● EXERCISE INSTRUCTIONS
The lines to retype run from the one containing "Screen dimensions: 600x532" through the end of the listing below. Reproduce them exactly, leaving out pictures.

● MATERIAL PROVIDED
--------

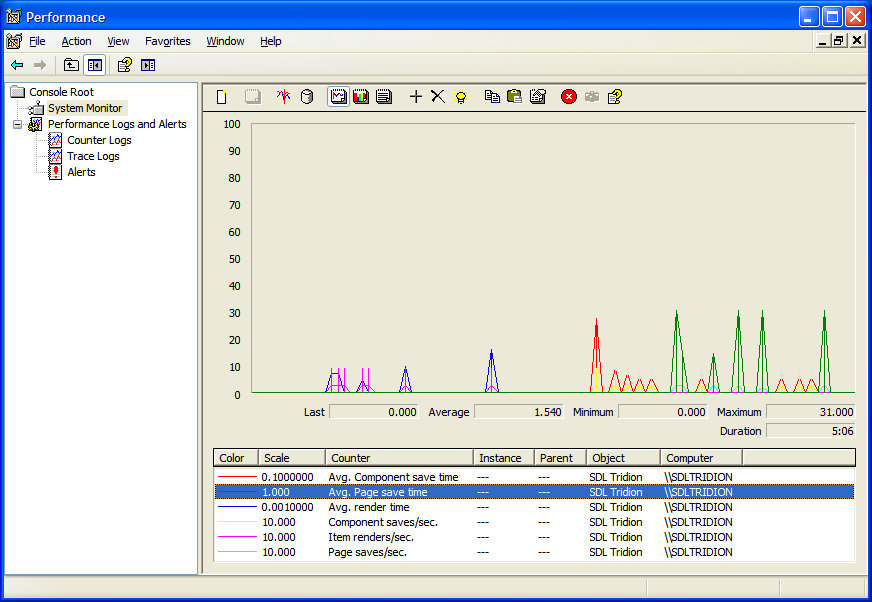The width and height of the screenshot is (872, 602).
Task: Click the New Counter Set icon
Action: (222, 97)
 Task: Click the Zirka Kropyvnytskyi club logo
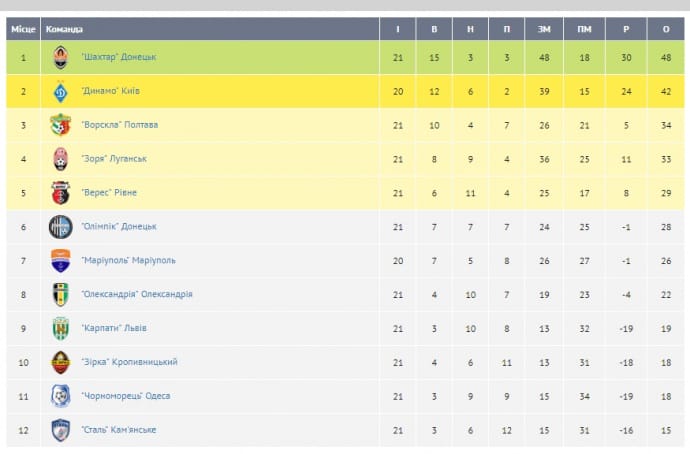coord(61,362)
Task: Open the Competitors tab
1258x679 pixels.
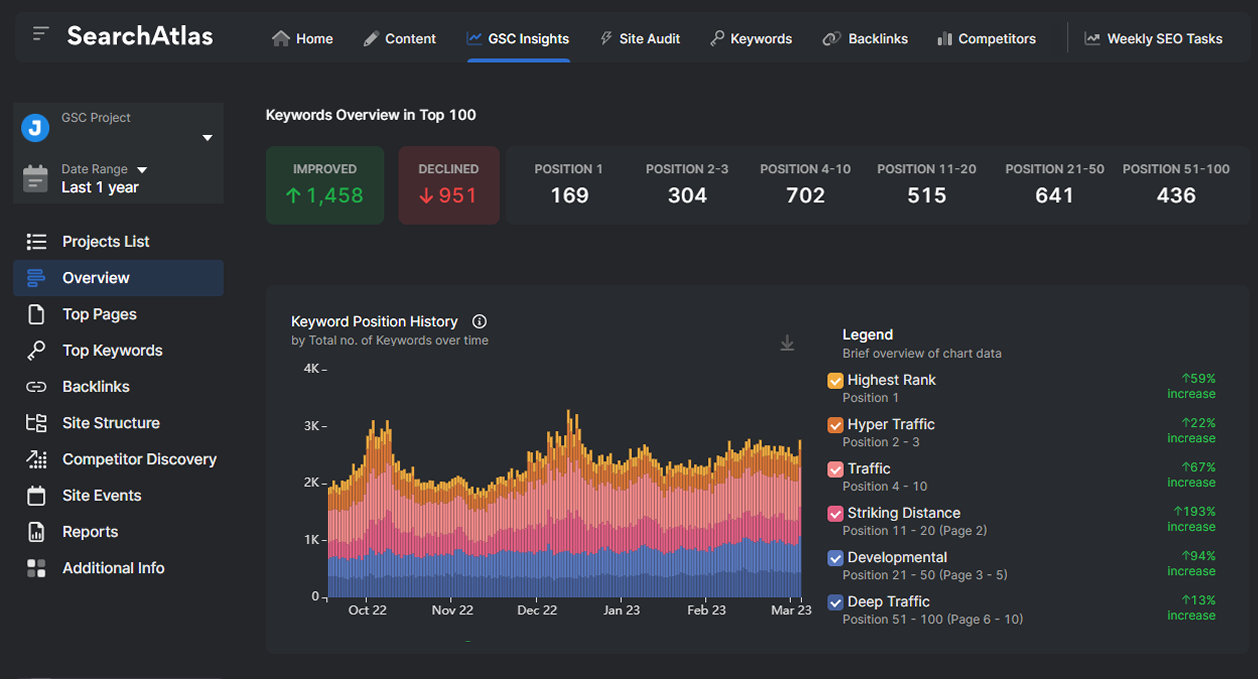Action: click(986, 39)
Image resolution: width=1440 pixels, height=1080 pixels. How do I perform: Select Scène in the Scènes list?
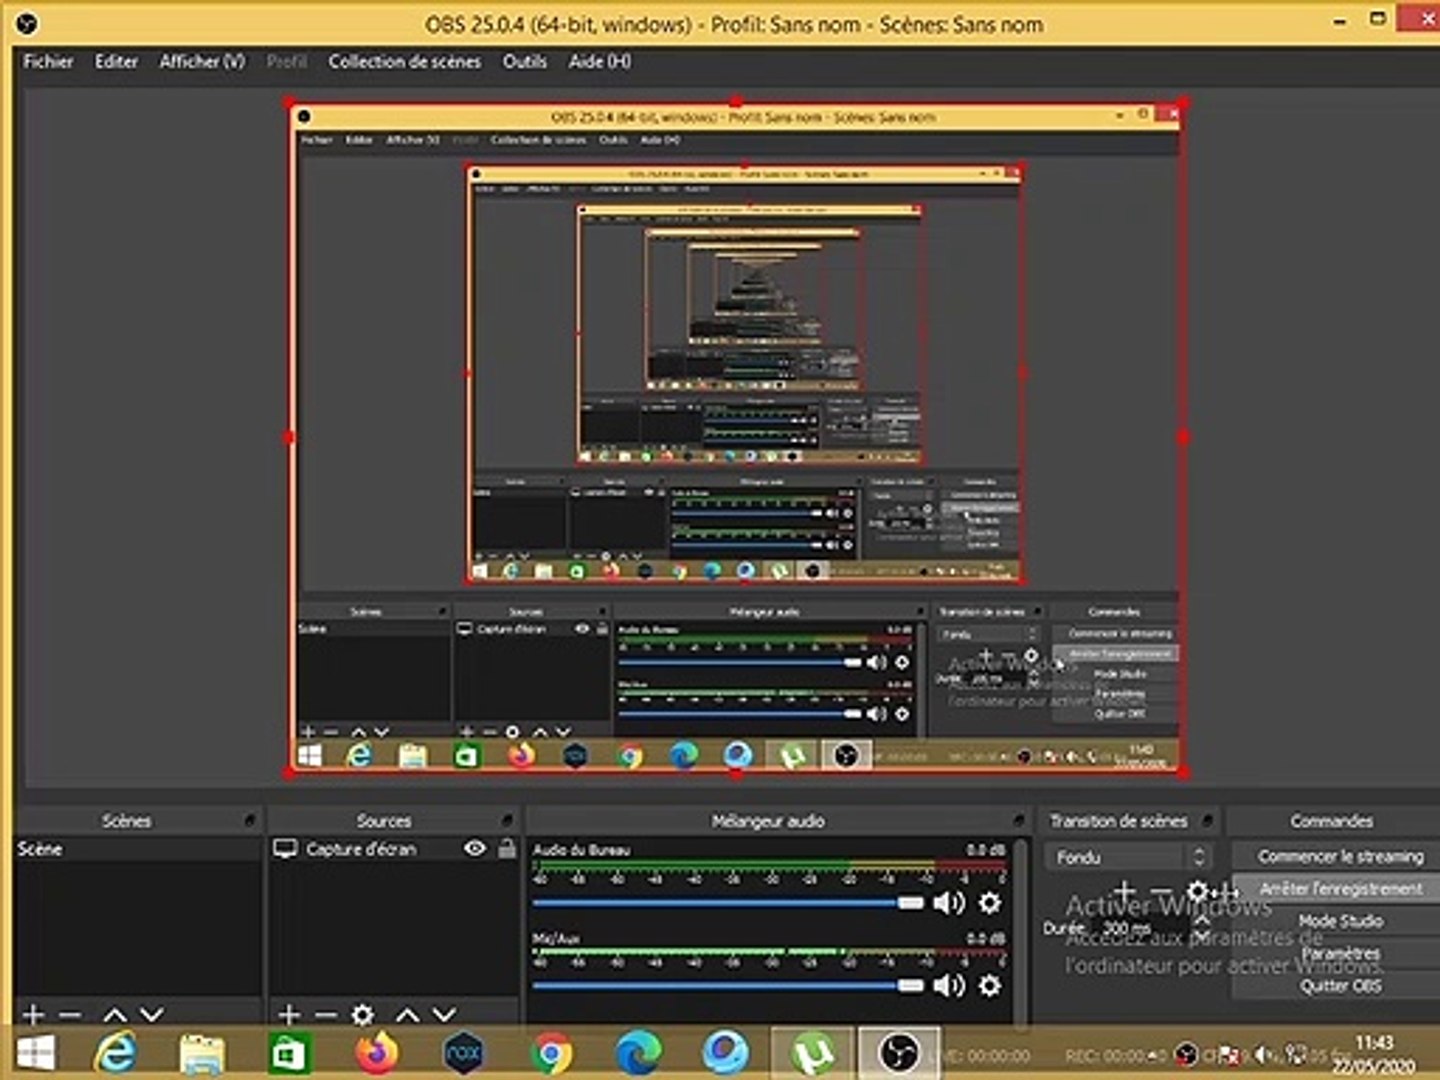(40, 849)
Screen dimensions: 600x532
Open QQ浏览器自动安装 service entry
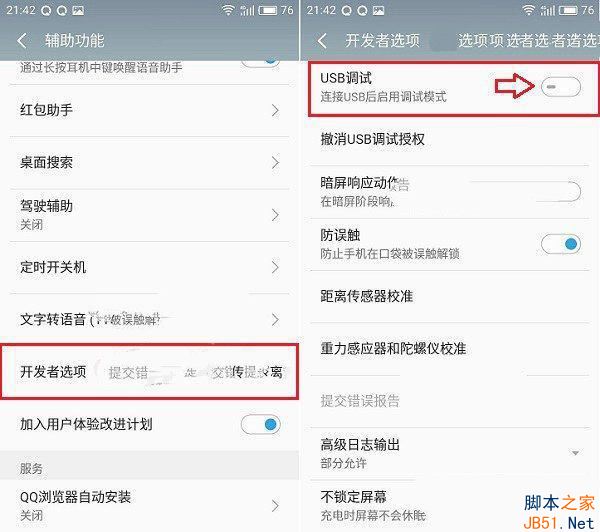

--------

● SOLVED EXERCISE
Screen dimensions: 600x532
Open QQ浏览器自动安装 service entry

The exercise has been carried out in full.